Exercise prompt ::
Turn the stretch of items from the line containing "You are a GUI" through the line containing "tap(211, 6)" into a numbered list, skipping any blank lines. Omit the pictures from your answer.

Data for this exercise ::
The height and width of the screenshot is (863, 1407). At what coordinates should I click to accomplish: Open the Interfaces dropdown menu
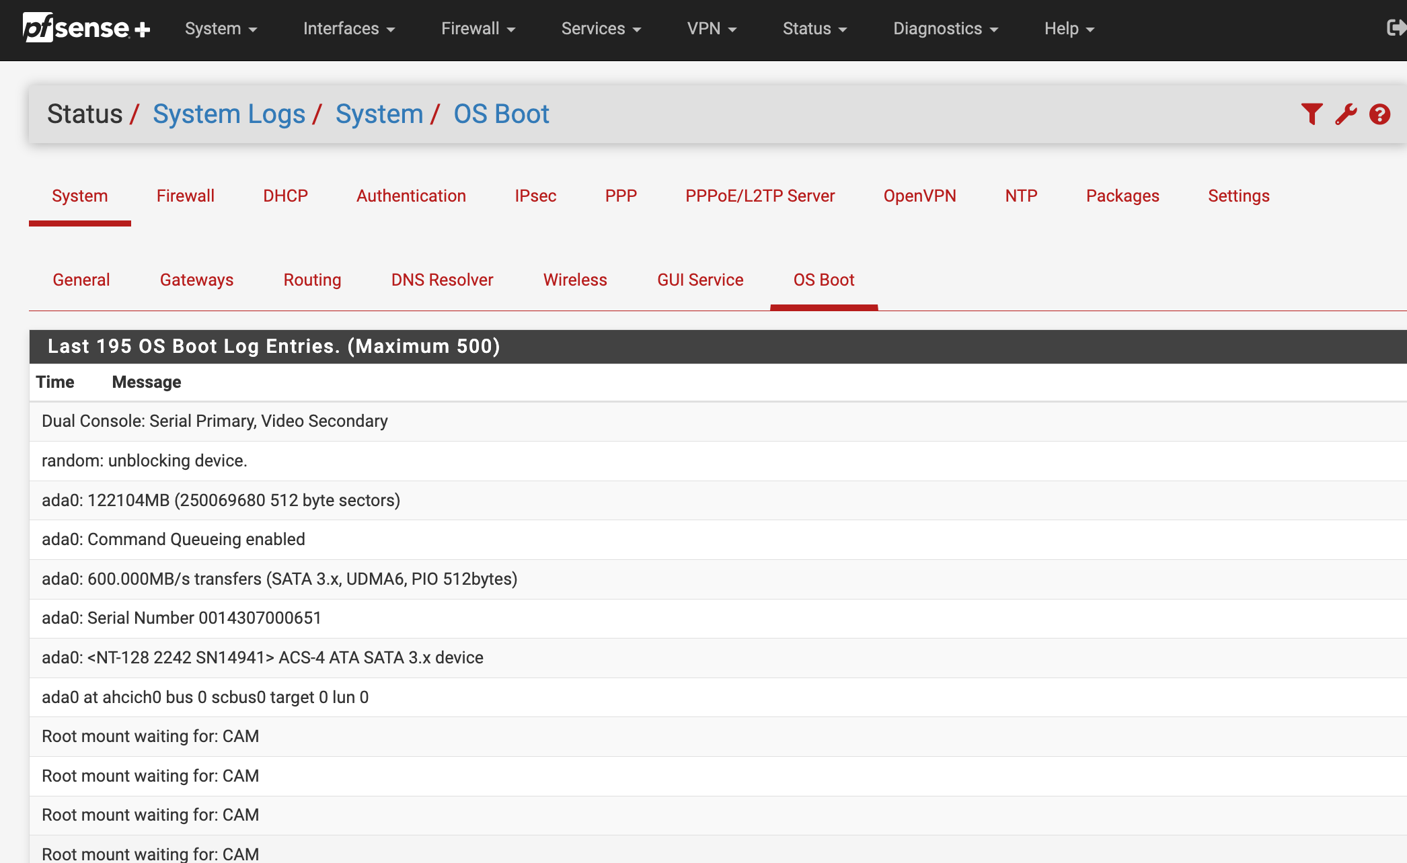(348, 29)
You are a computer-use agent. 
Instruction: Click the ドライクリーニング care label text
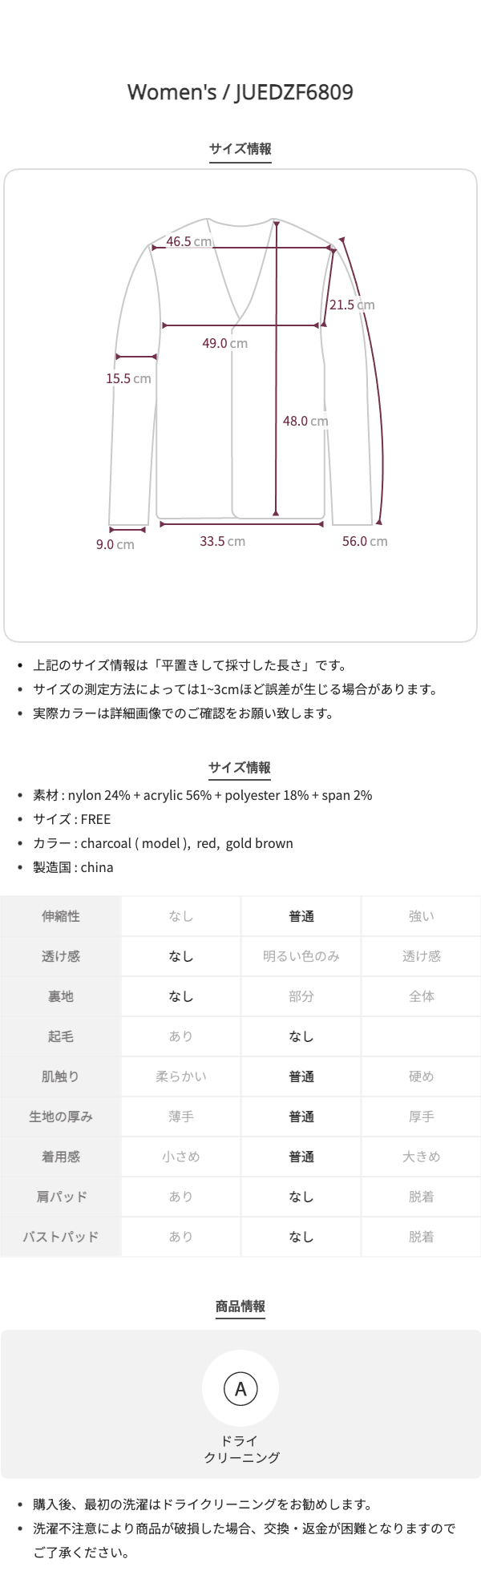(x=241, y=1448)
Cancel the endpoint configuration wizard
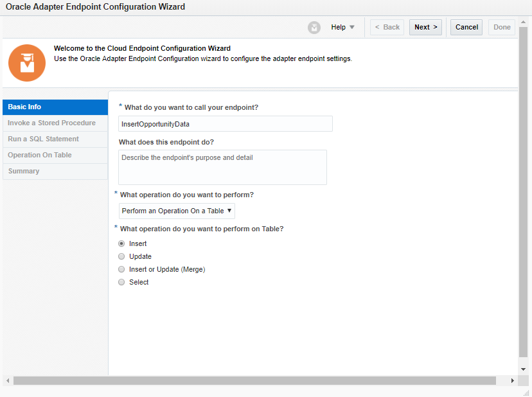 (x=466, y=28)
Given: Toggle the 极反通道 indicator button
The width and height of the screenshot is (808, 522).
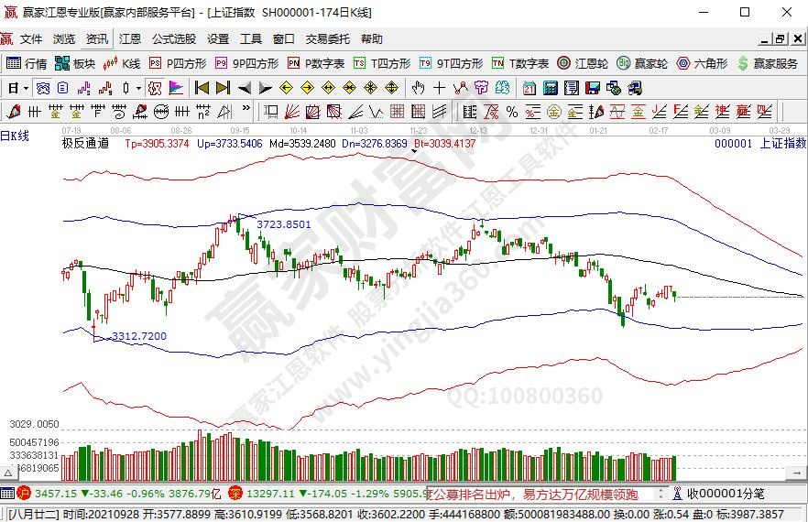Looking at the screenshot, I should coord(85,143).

* * *

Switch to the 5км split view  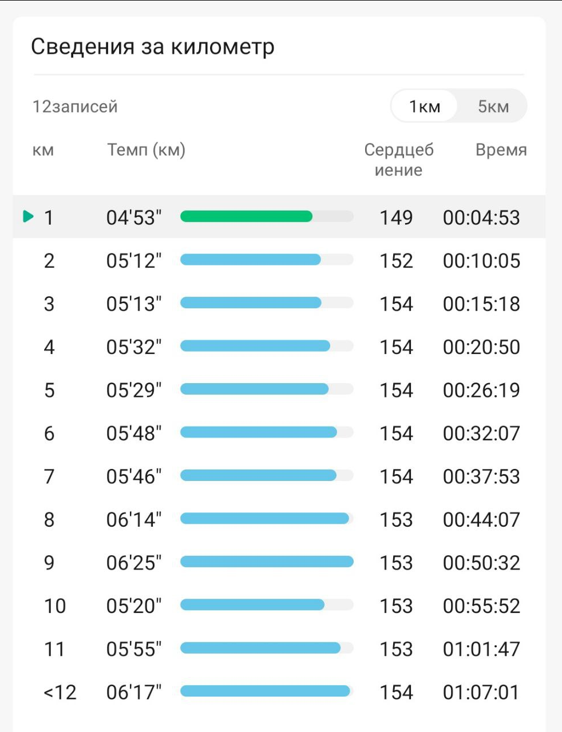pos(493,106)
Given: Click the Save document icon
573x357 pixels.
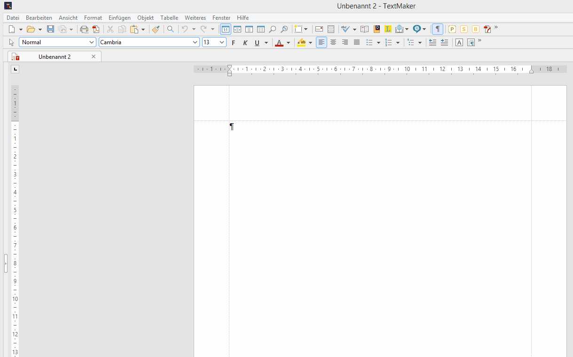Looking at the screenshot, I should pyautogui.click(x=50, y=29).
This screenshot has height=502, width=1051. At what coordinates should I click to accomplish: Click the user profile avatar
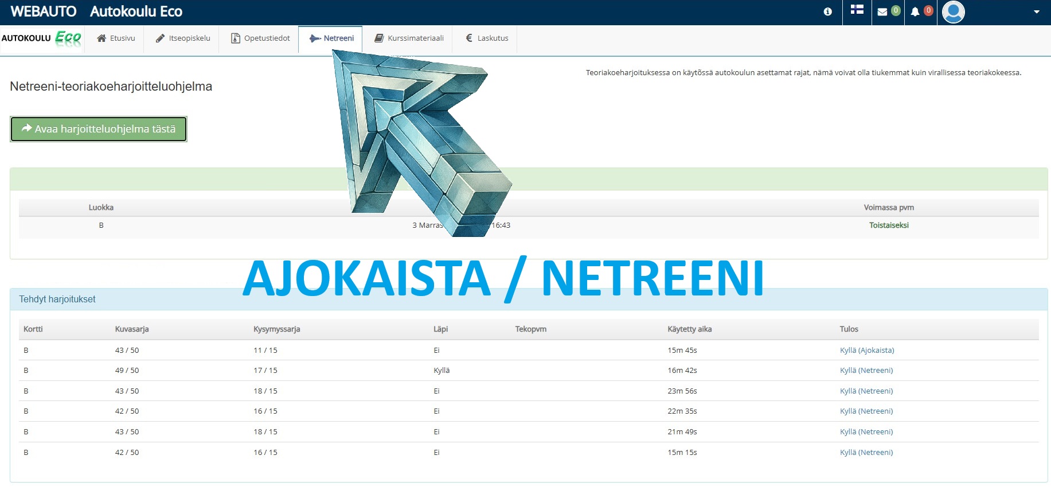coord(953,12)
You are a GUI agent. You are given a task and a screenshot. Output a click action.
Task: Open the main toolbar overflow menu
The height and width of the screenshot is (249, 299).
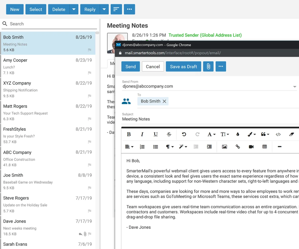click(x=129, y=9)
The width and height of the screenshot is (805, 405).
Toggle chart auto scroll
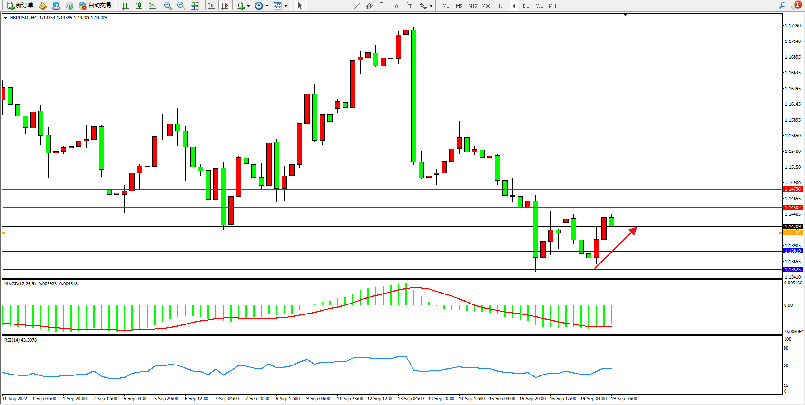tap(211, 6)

Answer to this task ::
1. You are a GUI agent. You are given a task and a screenshot. Output a click action.
2. Task: Open the main toolbar overflow menu
3. The height and width of the screenshot is (249, 299).
4. click(x=129, y=9)
5. The width and height of the screenshot is (805, 405).
6. Toggle chart auto scroll
7. tap(211, 6)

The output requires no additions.